Not surprisingly, this assertion caused consternation in Beijing and Brasilia, as well as in Argentina.
A Chinese foreign ministry spokesperson was quoted as warning that it would be a “huge foreign policy mistake” for Argentina to cut ties with countries such as China and Brazil.
Mr Milei’s predecessor, outgoing left-wing President Alberto Fernández, had carefully nurtured ties with Beijing and had welcomed an invitation to join Brics, the China-led group which also comprises Brazil, Russia, India, and South Africa.
Experts questioned the wisdom of dismantling a relationship that clearly brought benefits to Argentina, and not only by China being a top market for Argentina’s soybean, meat and grains.

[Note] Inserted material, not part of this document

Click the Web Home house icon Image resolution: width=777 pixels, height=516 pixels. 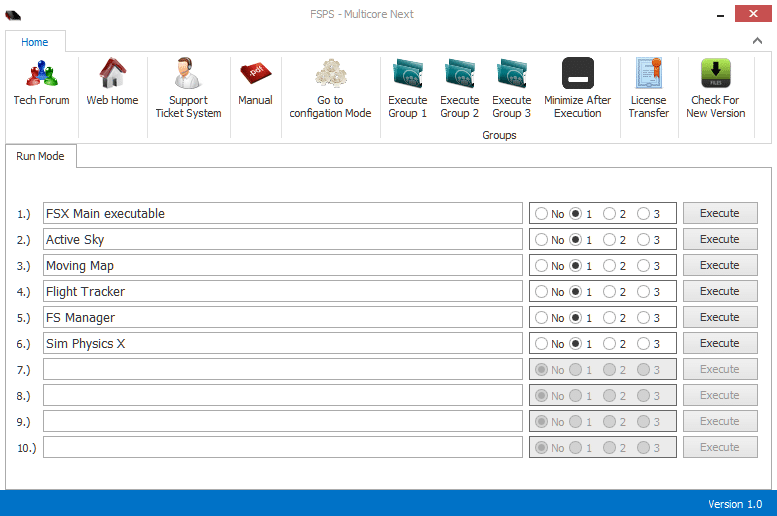pyautogui.click(x=112, y=75)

China was also helping to prop up Argentina’s financial reserves with a major currency swap deal – significant support for a country already heavily indebted to the International Monetary Fund (IMF).
Days after the election, however, there seemed to be clear signs that no major break in relations was planned. The president-elect received a personal letter of “congratulations and good wishes” from Chinese President Xi Jinping and Mr Milei himself made a point of thanking Xi on social media.

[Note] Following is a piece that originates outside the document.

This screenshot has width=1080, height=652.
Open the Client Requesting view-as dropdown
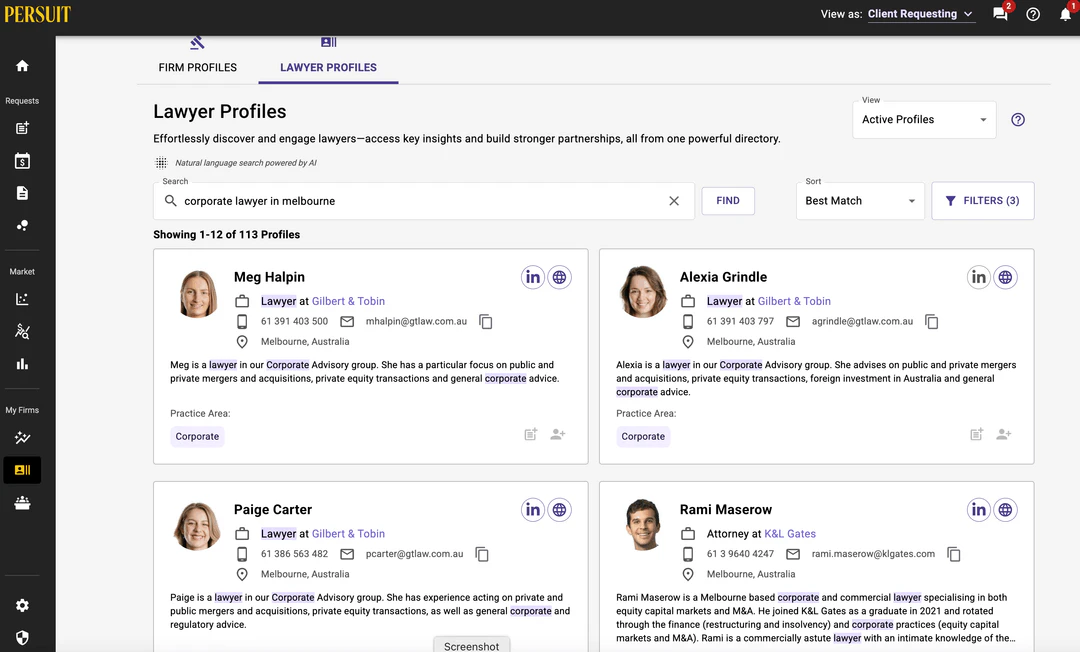coord(920,14)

Mr Milei’s pick for foreign minister, Diana Mondino, also dismissed as “nonsense” any suggestion that there would be a rupture in “commercial relations” with China or Brazil.
In Brazil, Mr Milei’s invitation for former President Jair Bolsonaro to attend his 10 December inauguration was interpreted as “unfriendly” towards Brazil’s current left-wing President Luiz Inácio Lula da Silva.
But Milei has since said Lula would be “well-received”, if he wanted to come.
Dictatorship denial
Mr Milei and his vice-presidential running-mate Victoria Villarruel also ignited intense controversy during the campaign with their position regarding Argentina’s 1976-83 military dictatorship.
Defying traditional positions held by Argentina’s government and society for the last 40 years, Mr Milei caused outrage by contesting the generally accepted estimate of those abducted and “disappeared” in the dictatorship – 30,000 – asserting the actual number was closer to 9,000.
The candidate argued that the political violence of the 1970s in Argentina was a two-sided “war” in which “the forces of the state committed excesses but the terrorists [anti-government guerrillas] … [also] committed crimes against humanity”.
This equivalence of presentation of the two sides raised howls of protest from groups like the Plaza de Mayo mothers and grandmothers of disappeared persons.
This was just another striking way in which the Milei-Villarruel duo were trying to shake up the political status quo in Argentina. The next four years will show if they can do it.